2005/08/22

Dois Modelos: Boulder ou Vail?

Boulder, Colorado, 1949: na primeira conferência nacional àcerca da formação e treino de psicólogos clínicos, atribuiu-se igual peso ao desenvolvimento de competências de investigação versus competências clinicas. Entendia-se que a disciplina carecia de muito desenvolvimento teórico e conceptual, e que os psicólogos não deveriam abandonar a investigação. Nascia o psicólogo cientista-praticante.
O grau a atribuir , embora clinicamente orientado, é académico: um PhD (Doctor of Philosophy). Entende-se que os psicólogos clinicos devem saber fazer e ler investigação, e que nada prepara melhor para isso que um programa de Doutoramento. A sua formação deveria assim decorrer em departamentos Universitários.

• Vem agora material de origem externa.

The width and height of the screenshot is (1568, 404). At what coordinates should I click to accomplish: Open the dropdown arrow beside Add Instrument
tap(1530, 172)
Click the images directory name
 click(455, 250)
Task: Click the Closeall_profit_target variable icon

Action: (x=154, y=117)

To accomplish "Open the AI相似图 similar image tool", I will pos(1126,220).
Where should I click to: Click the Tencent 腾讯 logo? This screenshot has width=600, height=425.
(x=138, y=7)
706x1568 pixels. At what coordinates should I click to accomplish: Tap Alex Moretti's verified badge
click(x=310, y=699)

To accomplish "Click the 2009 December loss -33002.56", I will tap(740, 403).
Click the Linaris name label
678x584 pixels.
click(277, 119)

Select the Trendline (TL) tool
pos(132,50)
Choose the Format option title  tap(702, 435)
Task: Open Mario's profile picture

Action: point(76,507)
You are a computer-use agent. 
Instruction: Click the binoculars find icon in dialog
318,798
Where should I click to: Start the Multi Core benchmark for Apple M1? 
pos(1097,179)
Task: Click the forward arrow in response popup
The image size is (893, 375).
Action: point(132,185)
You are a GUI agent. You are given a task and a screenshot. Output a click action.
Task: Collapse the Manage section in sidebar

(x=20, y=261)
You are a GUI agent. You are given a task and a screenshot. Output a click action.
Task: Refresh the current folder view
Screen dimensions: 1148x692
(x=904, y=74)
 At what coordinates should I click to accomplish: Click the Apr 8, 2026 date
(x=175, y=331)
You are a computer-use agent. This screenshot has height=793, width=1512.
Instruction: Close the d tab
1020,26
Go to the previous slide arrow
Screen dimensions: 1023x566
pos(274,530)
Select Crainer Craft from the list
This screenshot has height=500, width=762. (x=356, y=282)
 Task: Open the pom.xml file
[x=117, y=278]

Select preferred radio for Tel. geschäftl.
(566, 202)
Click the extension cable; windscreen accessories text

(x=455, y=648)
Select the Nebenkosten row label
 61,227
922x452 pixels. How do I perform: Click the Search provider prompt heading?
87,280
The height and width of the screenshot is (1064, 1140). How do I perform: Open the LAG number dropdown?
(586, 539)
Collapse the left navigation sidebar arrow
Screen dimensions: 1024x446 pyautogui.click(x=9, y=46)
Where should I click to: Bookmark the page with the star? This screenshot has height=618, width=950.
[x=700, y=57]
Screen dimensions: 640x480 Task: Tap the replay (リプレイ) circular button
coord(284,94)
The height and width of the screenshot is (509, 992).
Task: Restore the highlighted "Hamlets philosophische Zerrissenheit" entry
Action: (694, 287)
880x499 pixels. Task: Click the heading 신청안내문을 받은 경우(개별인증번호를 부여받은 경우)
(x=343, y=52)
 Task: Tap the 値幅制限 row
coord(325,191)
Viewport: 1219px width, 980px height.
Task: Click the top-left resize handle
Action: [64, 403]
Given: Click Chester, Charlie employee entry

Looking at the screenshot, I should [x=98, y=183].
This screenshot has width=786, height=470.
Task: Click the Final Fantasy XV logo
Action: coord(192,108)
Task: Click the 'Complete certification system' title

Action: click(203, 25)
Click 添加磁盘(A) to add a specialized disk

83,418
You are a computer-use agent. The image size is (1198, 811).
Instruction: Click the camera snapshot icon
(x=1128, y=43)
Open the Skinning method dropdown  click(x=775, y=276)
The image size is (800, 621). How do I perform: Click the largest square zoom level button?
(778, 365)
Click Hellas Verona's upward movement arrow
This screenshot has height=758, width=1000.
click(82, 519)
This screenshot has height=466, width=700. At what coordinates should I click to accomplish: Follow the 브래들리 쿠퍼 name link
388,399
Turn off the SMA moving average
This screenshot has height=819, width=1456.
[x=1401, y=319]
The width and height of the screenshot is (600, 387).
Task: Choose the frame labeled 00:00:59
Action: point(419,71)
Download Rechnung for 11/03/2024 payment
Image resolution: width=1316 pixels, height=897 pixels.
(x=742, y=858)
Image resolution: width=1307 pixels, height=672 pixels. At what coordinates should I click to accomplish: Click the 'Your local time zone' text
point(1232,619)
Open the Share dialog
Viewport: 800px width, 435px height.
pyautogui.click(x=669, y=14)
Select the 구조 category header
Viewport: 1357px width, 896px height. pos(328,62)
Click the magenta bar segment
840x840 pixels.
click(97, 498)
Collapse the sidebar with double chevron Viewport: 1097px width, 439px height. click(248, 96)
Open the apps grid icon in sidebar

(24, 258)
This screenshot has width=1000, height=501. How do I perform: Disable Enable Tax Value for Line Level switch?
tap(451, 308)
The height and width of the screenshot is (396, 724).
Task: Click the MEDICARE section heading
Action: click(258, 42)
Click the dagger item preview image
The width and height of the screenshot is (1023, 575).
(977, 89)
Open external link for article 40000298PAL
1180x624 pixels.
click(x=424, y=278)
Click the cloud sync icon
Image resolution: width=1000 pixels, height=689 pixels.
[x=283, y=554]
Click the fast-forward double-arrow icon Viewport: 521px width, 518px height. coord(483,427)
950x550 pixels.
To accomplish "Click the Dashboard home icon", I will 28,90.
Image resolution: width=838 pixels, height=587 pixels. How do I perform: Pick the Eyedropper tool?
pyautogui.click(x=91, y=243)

Vail, Colorado, 1973: quase 25 anos decorridos, conferência da dissidência. Os conferencistas defendem que um corpo extenso de conhecimentos se desenvolveu e amadureceu entretanto, reclamando a necessidade de criação de programas profissionais, que acreditem a prática clinica, e que complementem o modelo de Boulder.
Propõe-se assim uma diferenciação de graus, surgindo o PsyD (Doctor of Psychology), programa desenvolvido independentemente das Universidades, e cujo foco principal deve ser na prática clinica e menos na investigação. Nascia o psicólogo clínico profissional.



E onde estamos nós, decorridos quase outros 25 anos? Somos investigadores das práticas clínicas, investigadores com competências clinicas, ou cujo trabalho pode ter implicações clinicas? Ou somos clínicos atraídos pela investigação, consumidores de investigação? Investigadores profissionais ou clinicos profissionais?

Acresce que em países de lingua portuguesa basta uma licenciatura para ser tratado por Doutor... ou bastava?